Targeted interventions for the long-term sick-listed may prevent permanent exclusion from the labour force. We aimed to develop a prediction method for identifying high risk groups for continued or recurrent long-term sickness absence, unemployment, or disability among persons on long-term sick leave.
We obtained individual characteristics and follow-up data from the Danish Register of Sickness Absence Compensation Benefits and Social Transfer Payments (RSS) during 2004 to 2010 for 189,279 Danes who experienced a period of long-term sickness absence (4+ weeks). In a learning data set, statistical prediction methods were built using logistic regression and a discrete event simulation approach for a one year prediction horizon. Personalized risk profiles were obtained for five outcomes: employment, unemployment, recurrent sickness absence, continuous long-term sickness absence, and early retirement from the labour market. Predictor variables included gender, age, socio-economic position, job type, chronic disease status, history of sickness absence, and prior history of unemployment. Separate models were built for times of economic growth (2005–2007) and times of recession (2008–2010). The accuracy of the prediction models was assessed with analyses of Receiver Operating Characteristic (ROC) curves and the Brier score in an independent validation data set.
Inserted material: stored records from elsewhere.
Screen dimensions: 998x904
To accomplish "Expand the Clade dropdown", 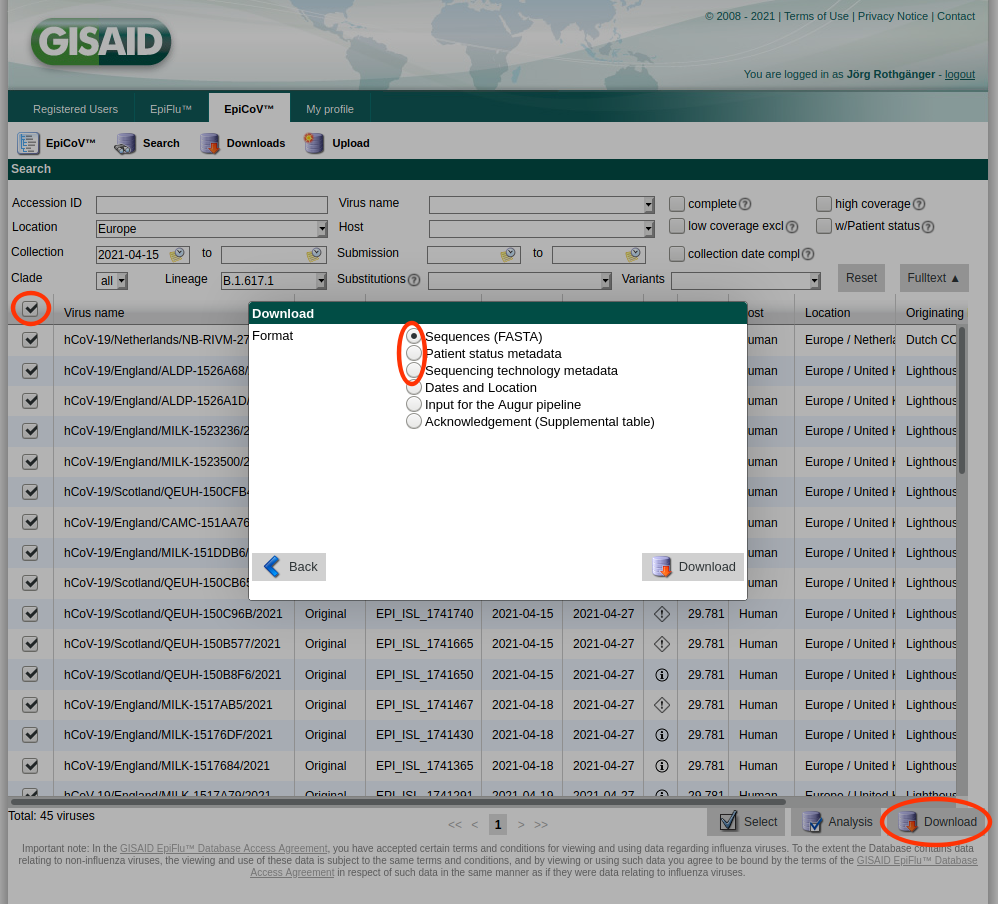I will (x=121, y=281).
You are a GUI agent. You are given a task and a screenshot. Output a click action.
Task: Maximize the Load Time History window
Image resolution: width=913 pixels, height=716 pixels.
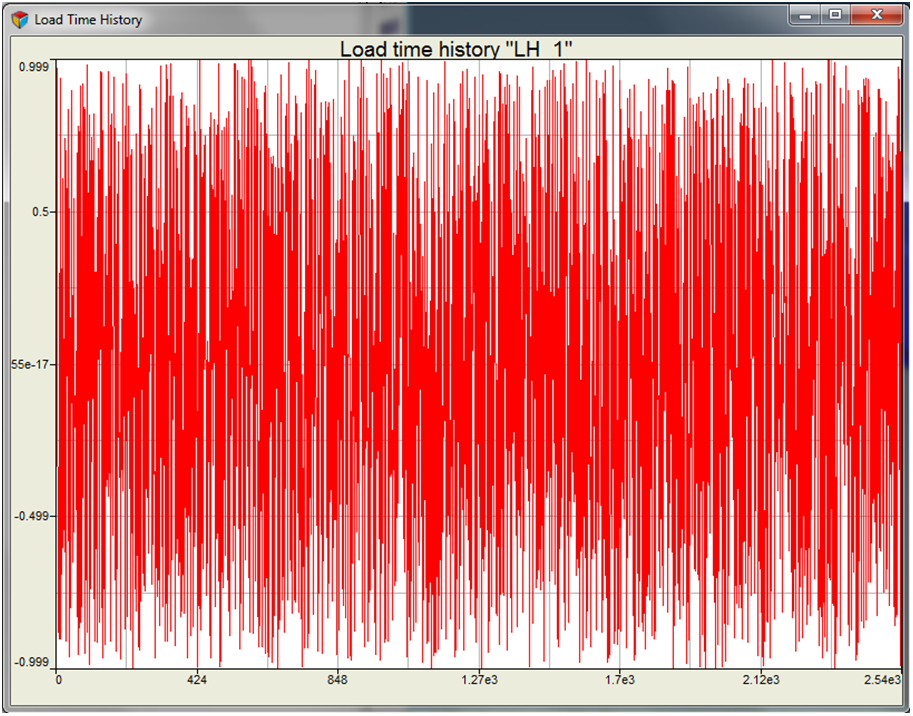click(835, 15)
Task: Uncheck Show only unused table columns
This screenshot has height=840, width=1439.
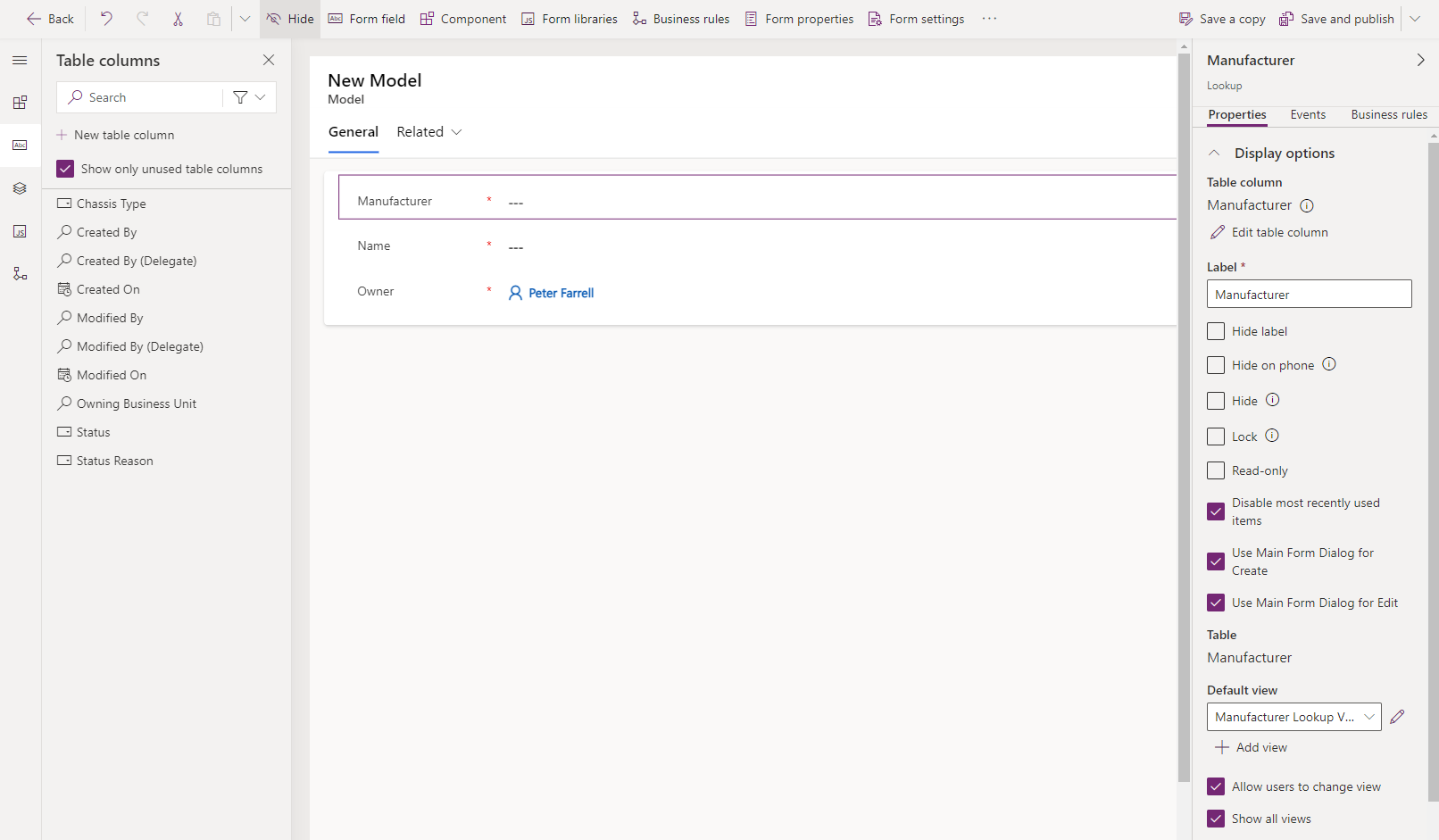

In comparison with a null model which ignored the predictor variables, logistic regression achieved only moderate prediction accuracy for the five outcome states. Results obtained with discrete event simulation were comparable with logistic regression.
Only moderate prediction accuracy could be achieved using the selected information from the Danish register RSS. Other variables need to be included in order to establish a prediction method which provides more accurate risk profiles for long-term sick-listed persons.